■ **PROBLEM TO SOLVE**
Among the records below, find the lines that contain "click" and copy each of them.
──────── DATA SUPPLIED
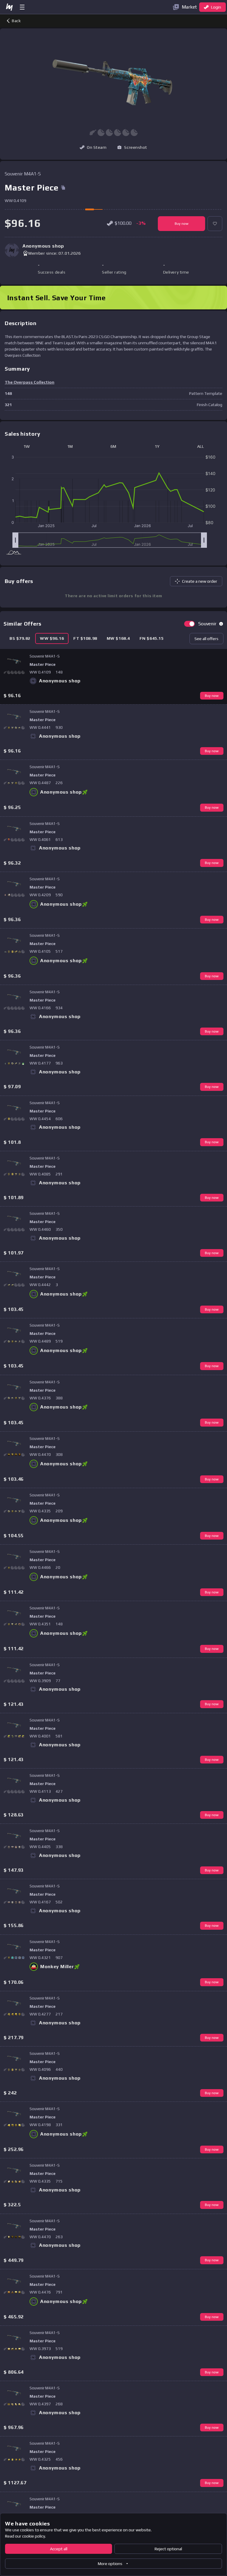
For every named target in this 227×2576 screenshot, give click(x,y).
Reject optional (168, 2548)
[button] (132, 147)
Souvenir (207, 623)
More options (110, 2563)
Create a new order (199, 581)
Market (189, 7)
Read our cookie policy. (25, 2536)
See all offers (206, 638)
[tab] (20, 638)
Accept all (58, 2548)
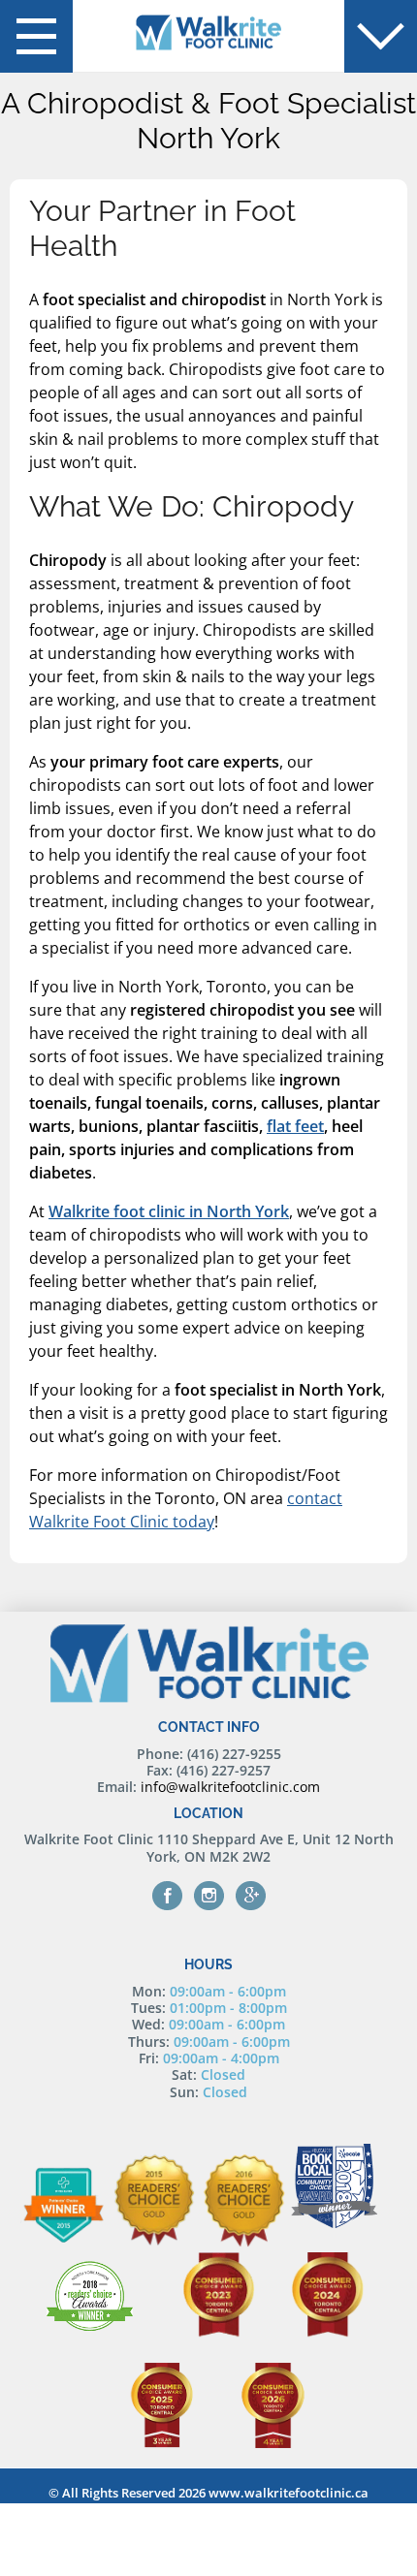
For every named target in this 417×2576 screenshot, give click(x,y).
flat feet (295, 1126)
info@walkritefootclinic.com (230, 1786)
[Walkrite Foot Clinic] (208, 33)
────────────────
■ **SOLUTION TO THE EXERCISE**
For every named target in this 227×2576 screenshot, give click(x,y).
For every named target in this 417×2576 screenshot, give click(x,y).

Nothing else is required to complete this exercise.